Tendenz-Einschätzung (Mitte): Der Artikel bietet eine sachliche Darstellung einer Naturkatastrophe mit minimaler Redaktion. Er enthält Zitate von Beamten und erwähnt die Rolle des Klimawandels, zeigt aber keine klare Voreingenommenheit gegenüber einer politischen Seite. Der Fokus liegt auf der humanitären Krise und nicht auf politischer Schuld oder Gewinn.

Daily Sabah logoDaily SabahParteinahMittevorgestern
Zahl der Vermissten bei den Überschwemmungen in Nepal überschreitet 5.000, Zahl der Toten überschreitet 900

Ein katastrophaler Gletscherstrom, der von der chinesisch-nepalischen Grenze ausging, hat mehr als 900 Todesopfer und mehr als 5.000 vermisste Personen in Nepal und Tibet zur Folge gehabt, wobei in Indien weitere Opfer gemeldet wurden. Notfallhelfer suchen weiterhin unter gefährlichen Bedingungen nach Überlebenden, während die Behörden das Ereignis als "unvorstellbare" Katastrophe bezeichnen. Der Vorfall unterstreicht die Besorgnis über die Rolle des Klimawandels bei der Beschleunigung des Gletscherschmelzes und der Erhöhung des Risikos solcher extremer Ereignisse.

Tendenz-Einschätzung (Mitte): Der Artikel präsentiert eine ausgewogene Darstellung der Katastrophe und konzentriert sich auf sachliche Berichterstattung ohne offensichtliche ideologische Neigung. Er enthält Zitate von mehreren internationalen und lokalen Beamten, diskutiert wissenschaftliche Perspektiven auf den Klimawandel und berichtet sowohl über die menschlichen Opfer als auch über die internationale Hilfe.
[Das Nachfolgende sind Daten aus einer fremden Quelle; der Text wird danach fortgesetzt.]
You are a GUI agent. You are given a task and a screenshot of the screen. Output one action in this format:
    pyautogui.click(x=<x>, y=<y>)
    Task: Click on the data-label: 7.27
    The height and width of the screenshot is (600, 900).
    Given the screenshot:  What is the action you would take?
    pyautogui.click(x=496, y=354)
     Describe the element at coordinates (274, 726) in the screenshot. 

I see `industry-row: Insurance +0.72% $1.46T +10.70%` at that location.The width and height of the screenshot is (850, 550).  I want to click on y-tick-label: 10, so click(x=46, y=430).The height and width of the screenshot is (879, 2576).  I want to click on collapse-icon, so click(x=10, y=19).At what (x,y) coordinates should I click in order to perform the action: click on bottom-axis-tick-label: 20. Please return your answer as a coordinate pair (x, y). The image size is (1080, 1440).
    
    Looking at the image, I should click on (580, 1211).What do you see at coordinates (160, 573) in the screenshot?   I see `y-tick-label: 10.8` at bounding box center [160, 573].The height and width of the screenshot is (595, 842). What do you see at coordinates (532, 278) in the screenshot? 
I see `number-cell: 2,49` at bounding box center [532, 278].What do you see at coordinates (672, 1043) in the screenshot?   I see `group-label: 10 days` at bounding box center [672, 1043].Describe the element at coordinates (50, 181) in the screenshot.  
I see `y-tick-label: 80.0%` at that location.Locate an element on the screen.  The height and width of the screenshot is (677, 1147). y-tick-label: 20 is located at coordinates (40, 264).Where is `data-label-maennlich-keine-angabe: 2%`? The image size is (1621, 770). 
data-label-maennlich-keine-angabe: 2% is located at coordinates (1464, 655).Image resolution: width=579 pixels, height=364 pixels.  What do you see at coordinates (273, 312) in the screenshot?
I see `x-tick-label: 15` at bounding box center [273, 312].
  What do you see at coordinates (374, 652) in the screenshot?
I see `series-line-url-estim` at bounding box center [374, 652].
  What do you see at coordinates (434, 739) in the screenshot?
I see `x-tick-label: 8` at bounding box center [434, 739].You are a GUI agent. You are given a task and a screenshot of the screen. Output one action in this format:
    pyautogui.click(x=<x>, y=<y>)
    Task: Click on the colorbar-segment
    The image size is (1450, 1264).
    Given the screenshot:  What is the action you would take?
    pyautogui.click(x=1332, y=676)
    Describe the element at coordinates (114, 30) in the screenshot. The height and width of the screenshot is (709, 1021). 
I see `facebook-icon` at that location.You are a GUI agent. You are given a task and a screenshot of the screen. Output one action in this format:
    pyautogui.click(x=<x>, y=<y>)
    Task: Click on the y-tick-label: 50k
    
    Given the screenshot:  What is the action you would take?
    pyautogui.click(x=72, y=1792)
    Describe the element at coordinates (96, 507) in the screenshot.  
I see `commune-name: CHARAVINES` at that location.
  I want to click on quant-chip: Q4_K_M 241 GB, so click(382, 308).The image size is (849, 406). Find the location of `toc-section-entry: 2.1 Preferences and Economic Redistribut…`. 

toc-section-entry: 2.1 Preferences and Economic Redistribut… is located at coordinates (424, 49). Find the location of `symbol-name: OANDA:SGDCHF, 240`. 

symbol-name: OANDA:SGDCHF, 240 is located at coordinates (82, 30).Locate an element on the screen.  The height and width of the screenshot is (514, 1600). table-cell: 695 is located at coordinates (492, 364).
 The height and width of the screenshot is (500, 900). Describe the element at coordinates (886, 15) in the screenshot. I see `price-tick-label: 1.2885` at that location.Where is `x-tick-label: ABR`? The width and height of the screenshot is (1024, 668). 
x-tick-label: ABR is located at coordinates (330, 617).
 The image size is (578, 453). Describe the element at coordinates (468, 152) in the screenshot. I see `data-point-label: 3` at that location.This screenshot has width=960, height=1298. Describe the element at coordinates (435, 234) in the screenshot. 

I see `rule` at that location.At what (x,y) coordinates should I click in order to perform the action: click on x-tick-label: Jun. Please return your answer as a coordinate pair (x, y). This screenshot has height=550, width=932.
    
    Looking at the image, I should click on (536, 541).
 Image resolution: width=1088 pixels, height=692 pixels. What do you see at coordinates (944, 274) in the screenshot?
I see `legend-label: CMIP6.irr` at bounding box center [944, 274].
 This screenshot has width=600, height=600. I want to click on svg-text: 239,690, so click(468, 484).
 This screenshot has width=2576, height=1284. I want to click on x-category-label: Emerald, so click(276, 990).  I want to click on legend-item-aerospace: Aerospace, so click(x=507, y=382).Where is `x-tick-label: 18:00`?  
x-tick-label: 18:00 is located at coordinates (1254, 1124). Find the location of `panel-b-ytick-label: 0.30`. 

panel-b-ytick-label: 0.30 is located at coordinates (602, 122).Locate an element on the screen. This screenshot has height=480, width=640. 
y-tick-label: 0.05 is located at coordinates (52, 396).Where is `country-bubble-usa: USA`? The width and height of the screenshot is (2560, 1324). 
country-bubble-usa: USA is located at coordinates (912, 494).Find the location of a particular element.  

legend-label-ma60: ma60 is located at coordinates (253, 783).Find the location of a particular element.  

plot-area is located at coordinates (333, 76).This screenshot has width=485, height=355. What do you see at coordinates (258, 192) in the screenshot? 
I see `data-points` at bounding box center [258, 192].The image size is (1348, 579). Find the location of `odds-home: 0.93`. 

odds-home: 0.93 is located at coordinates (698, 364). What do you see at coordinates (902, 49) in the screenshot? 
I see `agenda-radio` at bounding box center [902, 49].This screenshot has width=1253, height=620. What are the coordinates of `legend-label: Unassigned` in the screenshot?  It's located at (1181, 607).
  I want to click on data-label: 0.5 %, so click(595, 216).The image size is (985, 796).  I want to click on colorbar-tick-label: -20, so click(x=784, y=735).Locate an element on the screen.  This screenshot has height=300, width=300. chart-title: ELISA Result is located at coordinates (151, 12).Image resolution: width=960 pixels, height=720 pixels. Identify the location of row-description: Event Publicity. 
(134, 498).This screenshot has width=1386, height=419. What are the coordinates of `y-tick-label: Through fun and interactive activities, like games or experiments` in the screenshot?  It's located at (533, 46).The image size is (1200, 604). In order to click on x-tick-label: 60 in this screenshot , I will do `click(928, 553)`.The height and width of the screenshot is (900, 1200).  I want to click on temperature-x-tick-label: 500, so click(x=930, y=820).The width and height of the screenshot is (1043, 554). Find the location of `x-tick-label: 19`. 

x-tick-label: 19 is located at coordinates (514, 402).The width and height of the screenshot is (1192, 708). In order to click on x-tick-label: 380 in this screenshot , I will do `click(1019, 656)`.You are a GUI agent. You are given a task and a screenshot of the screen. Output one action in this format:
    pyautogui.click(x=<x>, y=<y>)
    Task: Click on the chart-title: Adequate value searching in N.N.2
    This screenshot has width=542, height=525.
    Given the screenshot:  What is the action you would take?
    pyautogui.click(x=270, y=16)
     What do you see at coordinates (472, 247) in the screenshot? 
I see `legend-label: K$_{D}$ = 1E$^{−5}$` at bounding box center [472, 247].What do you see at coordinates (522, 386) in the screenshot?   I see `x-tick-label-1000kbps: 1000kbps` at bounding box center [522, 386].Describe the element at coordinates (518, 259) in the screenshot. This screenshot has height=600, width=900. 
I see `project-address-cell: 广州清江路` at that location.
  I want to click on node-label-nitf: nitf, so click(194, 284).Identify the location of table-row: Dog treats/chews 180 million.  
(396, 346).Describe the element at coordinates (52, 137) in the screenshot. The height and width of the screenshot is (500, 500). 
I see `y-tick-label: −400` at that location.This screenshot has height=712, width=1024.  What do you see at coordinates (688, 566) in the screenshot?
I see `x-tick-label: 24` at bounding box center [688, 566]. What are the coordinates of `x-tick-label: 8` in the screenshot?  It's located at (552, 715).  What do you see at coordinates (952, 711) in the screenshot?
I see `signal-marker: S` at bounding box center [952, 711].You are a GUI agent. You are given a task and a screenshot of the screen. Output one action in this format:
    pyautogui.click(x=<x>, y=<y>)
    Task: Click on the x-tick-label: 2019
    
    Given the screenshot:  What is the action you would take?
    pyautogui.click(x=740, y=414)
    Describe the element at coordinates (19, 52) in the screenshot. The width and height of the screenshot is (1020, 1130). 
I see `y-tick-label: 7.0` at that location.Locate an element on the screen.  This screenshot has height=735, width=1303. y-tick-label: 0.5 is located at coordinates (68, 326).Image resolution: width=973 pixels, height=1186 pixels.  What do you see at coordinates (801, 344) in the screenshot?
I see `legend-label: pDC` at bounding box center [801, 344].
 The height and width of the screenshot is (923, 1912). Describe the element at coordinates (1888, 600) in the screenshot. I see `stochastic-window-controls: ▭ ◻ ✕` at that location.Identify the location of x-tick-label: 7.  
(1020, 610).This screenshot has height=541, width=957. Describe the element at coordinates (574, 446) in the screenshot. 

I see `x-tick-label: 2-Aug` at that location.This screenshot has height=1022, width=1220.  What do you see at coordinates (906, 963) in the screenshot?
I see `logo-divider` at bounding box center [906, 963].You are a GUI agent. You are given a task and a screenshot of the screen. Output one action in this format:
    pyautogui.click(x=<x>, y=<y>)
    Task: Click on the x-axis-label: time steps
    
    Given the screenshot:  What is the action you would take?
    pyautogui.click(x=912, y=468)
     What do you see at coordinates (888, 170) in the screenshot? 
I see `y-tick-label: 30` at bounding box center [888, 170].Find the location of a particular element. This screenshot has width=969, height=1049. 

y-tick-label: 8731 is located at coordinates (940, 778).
Daily Sabah logoDaily SabahParteinahMittevor 3 Tagen
Nepal und China kämpfen um Schlamm und Wasser, um mehr als 3.000 in der Flut vermisste Personen zu finden

Die Überschwemmungen, die durch einen Gletscherkollaps im Himalaya ausgelöst wurden, haben mehr als 3.000 Menschen in Nepal und China vermisst, mit mindestens 768 bestätigten Toten. Die Katastrophe ereignete sich entlang der chinesisch-nepalischen Grenze und fegte ganze Dörfer weg und verursachte weit verbreitete Zerstörung. Rettungskräfte arbeiten unter schwierigen Bedingungen, kämpfen mit Schlamm, steigenden Flüssen und einem neu gebildeten See, um die noch vermissten zu lokalisieren. Unter den Vermissten befinden sich Hunderte von Ausländern, darunter Wanderer und Pilger.

Tendenz-Einschätzung (Mitte): Der Artikel konzentriert sich auf eine Naturkatastrophe und ihre humanitären Auswirkungen, ohne eine klare ideologische Ausrichtung oder einen Schwerpunkt auf politische Akteure, Politik oder Kontroversen.